São só mais cinco minutos...
Nem
sempre um bom texto literário resulta em bom espetáculo. Os dois primeiros
trabalhos apresentados nesta 5ª edição da sempre bem-vinda e tão necessária Mostra de Dramaturgia em Pequenos Formatos do CCSP careciam, a meu modo de
ver, de dramaturgia cênica, sendo mais interessantes lidos do que encenados.
A Neve,
último espetáculo da Mostra, no entanto, tem exuberância cênica, apesar dos
poucos recursos de produção disponíveis.
O
texto de René Piazentin parte de premissas caras ao realismo fantástico para
contar uma história que infelizmente é muito real e nada fantástica. Os porões do
regime totalitário brasileiro são mostrados com certa crueza enquanto lá fora
faz sol e ao mesmo tempo neva sobre o Pão de Açúcar. Pedro é o jovem que
desaparece aos olhos de sua irmã e de sua companheira e em torno deles gravitam
personagens muito interessantes e bem construídas como Dona Serena (a
proprietária da padaria), o jovem Neneno da Dor Profunda (talvez a figura mais
interessante da peça), Dodô (amigo de Pedro), o Presidente, Militares e
Carcereiros. Tudo transcorre em um clima de sonho, ou melhor, de pesadelo.
O
próprio autor dirige a montagem com mãos certeiras mostrando bastante domínio especialmente
nos vários momentos em que coloca sonho, imaginação e realidade simultaneamente
em cena e também usando recursos cênicos e interpretativos quando a trama parece
resvalar para o melodrama evitando assim essa armadilha.
O
cenário de Eliseu Weide composto de estruturas móveis deslocadas pelos atores é
simples, mas bastante eficiente e é particularmente notável o painel “tropicalista”

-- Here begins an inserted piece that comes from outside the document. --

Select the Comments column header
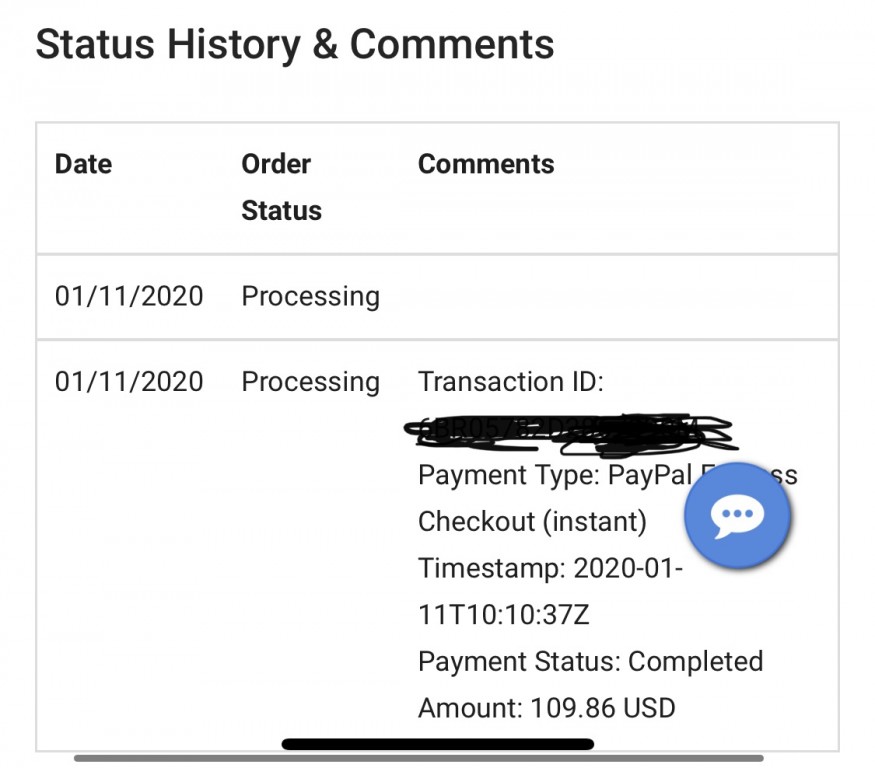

pintado com o Pão de Açúcar coberto de neve. A trilha sonora selecionada pelo
autor/diretor pontua bem e discretamente toda a ação e fecha o espetáculo de
maneira irônica com a marchinha de carnaval que antecedia Presidente Bossa Nova que a saudosa Elis cantava em Saudade do Brasil. Pois é Elis! Se em
1980 você tinha saudade do Brasil de 1960, o que dizer do que sentimos neste
calamitoso 2019.
O
programa tem o mérito de incluir o texto integral da peça, porém presta um
desserviço ao elenco! Na ficha técnica não há a relação de quem faz o que,
dificultando a nominação deste ou aquele trabalho. Destaco então o trabalho do
elenco feminino: a firmeza de Thaís e de Carmen, a humanidade de Serena e
principalmente, a inocência e a perplexidade da garota que interpreta Neneno
Dor profunda. Do elenco masculino o destaque vai para o ator que representa o
locutor e o militar.
Elenco com Neneno Dor Profunda à frente
Thaís e Carmen
Dona Serena
A Neve ou Fora de Controle é espetáculo
bem escrito e bem encenado, contando bem uma história com final surpreendente,
que não vou ser desmancha prazer de contar aqui.
E a neve continua a cair sobre todo o
Brasil, mas só por mais cinco minutos...
A
NEVE ou FORA DE CONTROLE está em cartaz no Centro Cultural São Paulo até 15/09 às
sextas e sábados (20h30) e domingos (19h30). NÃO DEIXE DE VER!